Why is it called Ranch Dressing?
Making creamy ranch dressing at home will get you a lot closer to the original recipe created by Steve Henson who first made this tasty dressing while living and working in Alaska where it was a real hit with family and friends.
Steve retired at an early age to Santa Barbara where he bought a ranch he later renamed Hidden Valley Ranch. His dressing creation proved so popular that he decided to start producing and selling this dressing from his ranch. Hence the name Hidden Valley Ranch dressing.
Ranch Dressing Made with Fresh Herbs
We prefer the lighter, fresher taste of using fresh herbs over dried ones, but it really is just a matter of preference. You can use all fresh herbs, all dried herbs, or some combination to suit your preferences.

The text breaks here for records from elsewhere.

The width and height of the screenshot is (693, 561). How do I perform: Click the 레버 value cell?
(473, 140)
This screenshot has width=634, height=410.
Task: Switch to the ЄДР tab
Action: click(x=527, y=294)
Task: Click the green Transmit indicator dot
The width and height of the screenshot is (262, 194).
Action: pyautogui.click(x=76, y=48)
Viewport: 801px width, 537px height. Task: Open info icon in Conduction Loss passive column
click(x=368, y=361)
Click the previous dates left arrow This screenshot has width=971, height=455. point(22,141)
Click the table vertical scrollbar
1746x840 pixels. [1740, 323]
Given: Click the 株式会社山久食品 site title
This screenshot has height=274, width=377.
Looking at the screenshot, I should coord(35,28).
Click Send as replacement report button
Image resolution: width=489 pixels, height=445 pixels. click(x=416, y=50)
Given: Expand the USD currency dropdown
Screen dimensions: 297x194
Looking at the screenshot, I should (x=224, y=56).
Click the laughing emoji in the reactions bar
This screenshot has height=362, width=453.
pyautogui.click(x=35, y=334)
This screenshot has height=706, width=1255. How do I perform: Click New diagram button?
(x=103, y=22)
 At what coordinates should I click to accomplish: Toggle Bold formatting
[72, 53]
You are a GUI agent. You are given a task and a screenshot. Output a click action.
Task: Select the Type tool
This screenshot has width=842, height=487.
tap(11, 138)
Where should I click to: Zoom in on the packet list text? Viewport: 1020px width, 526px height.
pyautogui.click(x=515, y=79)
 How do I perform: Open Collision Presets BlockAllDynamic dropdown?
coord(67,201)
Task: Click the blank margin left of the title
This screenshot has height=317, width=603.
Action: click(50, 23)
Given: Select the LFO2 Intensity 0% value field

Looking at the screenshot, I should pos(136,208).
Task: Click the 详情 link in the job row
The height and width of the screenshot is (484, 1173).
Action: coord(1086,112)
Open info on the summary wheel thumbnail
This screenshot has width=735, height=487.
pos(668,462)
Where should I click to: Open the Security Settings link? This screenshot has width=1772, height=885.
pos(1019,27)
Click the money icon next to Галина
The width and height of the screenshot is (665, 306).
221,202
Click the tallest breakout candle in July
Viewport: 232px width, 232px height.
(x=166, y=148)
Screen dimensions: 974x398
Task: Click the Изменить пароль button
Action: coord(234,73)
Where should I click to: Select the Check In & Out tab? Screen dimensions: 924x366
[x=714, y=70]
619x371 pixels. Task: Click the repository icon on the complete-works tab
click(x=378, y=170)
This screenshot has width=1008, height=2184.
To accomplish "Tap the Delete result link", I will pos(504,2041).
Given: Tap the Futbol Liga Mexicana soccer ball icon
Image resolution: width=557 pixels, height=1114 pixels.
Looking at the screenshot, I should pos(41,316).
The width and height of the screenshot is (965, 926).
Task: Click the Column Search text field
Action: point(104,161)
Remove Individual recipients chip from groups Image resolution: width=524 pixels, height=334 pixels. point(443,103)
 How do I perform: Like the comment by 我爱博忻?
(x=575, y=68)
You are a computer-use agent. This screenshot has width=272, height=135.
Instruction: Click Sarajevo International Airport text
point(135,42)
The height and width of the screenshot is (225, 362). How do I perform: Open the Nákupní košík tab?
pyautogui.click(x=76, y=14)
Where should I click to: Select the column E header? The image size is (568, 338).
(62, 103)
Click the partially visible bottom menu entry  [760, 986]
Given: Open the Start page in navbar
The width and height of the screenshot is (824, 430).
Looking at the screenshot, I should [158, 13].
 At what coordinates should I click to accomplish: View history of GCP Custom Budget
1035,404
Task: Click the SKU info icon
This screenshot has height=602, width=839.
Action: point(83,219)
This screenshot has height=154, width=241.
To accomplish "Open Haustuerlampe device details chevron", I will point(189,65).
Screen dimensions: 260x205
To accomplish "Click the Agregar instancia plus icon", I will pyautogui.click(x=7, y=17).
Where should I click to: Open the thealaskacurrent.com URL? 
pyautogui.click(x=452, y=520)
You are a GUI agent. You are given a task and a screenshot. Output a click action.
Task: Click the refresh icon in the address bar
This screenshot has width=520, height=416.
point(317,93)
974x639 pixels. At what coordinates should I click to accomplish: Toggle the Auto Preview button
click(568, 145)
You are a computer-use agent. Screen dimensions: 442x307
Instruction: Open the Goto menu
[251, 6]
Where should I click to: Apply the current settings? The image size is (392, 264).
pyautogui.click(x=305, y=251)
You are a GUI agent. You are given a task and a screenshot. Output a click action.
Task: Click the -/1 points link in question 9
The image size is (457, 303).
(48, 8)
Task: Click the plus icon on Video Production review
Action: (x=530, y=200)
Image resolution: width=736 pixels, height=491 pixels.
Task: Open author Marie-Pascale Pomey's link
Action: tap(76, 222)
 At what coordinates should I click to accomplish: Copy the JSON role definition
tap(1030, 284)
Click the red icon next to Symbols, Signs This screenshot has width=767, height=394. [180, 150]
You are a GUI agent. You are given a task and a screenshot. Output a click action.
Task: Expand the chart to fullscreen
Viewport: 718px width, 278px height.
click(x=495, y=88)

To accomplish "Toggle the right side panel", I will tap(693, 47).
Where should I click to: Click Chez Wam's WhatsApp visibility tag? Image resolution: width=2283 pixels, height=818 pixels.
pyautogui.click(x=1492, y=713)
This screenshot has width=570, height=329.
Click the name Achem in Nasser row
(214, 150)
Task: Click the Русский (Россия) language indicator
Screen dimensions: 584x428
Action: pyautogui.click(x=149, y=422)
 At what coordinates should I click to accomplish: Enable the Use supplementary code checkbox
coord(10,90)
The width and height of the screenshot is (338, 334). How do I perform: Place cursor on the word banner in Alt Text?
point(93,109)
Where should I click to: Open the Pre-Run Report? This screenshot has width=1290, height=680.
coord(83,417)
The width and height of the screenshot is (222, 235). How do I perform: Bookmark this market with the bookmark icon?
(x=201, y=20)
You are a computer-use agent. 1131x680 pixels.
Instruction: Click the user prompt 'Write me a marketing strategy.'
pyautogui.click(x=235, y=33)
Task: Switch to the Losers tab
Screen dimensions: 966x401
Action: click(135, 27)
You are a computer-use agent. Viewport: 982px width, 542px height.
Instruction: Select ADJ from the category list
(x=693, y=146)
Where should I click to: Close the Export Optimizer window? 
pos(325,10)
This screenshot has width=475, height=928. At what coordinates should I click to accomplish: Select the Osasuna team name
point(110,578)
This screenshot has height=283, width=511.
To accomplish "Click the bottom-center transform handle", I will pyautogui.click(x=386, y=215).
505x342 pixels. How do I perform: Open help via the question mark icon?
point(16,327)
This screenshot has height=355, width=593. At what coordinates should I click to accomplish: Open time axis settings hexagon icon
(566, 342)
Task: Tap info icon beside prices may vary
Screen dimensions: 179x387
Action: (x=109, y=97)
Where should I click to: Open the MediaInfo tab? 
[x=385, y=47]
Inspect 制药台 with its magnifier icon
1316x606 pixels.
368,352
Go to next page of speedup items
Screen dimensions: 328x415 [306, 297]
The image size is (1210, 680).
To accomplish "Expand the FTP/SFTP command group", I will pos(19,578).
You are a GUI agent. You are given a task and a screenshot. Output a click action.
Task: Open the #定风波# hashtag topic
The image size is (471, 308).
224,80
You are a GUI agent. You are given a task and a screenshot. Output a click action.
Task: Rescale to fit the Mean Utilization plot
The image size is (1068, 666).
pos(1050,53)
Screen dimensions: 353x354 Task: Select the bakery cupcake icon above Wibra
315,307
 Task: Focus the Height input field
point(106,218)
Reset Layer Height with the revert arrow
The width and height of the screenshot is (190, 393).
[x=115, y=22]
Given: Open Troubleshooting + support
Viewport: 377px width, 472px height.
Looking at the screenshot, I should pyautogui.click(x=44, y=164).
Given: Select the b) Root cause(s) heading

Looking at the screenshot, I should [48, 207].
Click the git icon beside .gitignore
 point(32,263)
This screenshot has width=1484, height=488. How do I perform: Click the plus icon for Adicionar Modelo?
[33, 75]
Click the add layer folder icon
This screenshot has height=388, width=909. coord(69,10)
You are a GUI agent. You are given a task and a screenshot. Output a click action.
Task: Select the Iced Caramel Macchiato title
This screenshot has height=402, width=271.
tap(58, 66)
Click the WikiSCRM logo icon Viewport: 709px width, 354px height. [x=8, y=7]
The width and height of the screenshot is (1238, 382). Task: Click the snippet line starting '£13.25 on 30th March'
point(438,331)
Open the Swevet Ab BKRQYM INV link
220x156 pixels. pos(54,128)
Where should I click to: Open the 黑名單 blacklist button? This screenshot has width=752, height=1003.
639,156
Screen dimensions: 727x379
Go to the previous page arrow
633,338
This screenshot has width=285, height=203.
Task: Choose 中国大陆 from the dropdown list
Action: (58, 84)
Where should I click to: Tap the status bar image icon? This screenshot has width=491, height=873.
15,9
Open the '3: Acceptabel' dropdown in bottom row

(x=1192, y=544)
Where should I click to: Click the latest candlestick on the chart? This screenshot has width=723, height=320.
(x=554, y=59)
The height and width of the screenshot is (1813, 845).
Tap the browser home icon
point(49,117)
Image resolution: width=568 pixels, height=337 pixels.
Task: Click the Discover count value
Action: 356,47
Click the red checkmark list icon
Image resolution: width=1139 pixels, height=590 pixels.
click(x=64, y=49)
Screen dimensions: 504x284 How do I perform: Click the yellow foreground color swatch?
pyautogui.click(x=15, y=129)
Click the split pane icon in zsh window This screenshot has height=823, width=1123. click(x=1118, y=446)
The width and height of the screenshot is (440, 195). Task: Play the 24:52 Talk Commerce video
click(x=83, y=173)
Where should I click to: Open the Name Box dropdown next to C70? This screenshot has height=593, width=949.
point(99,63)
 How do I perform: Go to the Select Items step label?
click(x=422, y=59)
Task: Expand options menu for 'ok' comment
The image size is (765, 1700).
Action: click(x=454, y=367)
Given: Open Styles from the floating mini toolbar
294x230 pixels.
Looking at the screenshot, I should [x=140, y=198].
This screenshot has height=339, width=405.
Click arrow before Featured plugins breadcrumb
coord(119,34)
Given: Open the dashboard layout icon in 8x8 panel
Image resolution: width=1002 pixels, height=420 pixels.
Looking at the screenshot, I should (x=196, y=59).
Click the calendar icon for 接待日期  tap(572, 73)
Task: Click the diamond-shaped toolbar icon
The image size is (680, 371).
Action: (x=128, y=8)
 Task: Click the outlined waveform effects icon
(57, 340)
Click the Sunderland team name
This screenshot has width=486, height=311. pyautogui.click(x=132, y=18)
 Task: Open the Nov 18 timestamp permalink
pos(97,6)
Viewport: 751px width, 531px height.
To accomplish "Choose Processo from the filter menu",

An abundance of fresh chives carry the onion flavor in our recipe, but you can use granulated onion instead if you prefer a stronger onion flavor.
Whether you use fresh herbs and garlic or dried herbs and granulated garlic, the key to getting closer to the ranch dressing you’re probably used to is the salt.
If you’re used to the dry package mix or bottled dressing you may want to adjust the salt in our recipe to better match their higher salt content. As with any recipe, taste and adjust as it suits you.
What if I don’t have buttermilk?
A suitable substitute for buttermilk in ranch dressing is adding 1 1/2 teaspoons of freshly squeezed lemon juice to 1/2 cup of whole milk and allow to sit for a few minutes. Like buttermilk, the lemon will bring the acid needed to balance the sweeter taste of the dairy.
RECIPE STEP BY STEP:
- Place all the ingredients into a small bowl, except the buttermilk, and whisk to combine.
- Add half the buttermilk and whisk again. Continue to add the buttermilk into the dressing until the desired consistency is reached.
- Refrigerate for 30 minutes to allow the flavors to meld.
- Taste and adjust seasoning, if needed.
TOP TIP: When making this homemade ranch dressing it is important to get the consistency right. So once refrigerated, if your dressing needs to be thickened add a little more mayonnaise or sour cream. Alternatively, add a little more buttermilk or regular milk to thin it down.
7 Ways to Enjoy Homemade Ranch Dressing
This Easy Homemade Ranch Dressing will elevate the flavor of any salad, but you can also serve it as a dip or even taco sauce. Here are our best serving suggestions to get your taste buds going.
- Swap regular mayonnaise for this buttermilk ranch in potato salads or coleslaw.
- Dress romaine lettuce or an iceberg wedge to serve alongside Grilled Herb Buttermilk Chicken.
- Use it as a sauce for Crispy Pan-Fried Fish Tacos.
- Drizzle some over Smoky BBQ Chicken Nachos instead of sour cream.
- Dip the crusts of Italian Sausage, Proscuitto & Smoked Cheddar Pizza, or for dipping chicken wings.
- Dress Grilled Cabbage and toss with croutons for a new twist on coleslaw.
- Of course, serve ranch dressing dip alongside any veggie tray!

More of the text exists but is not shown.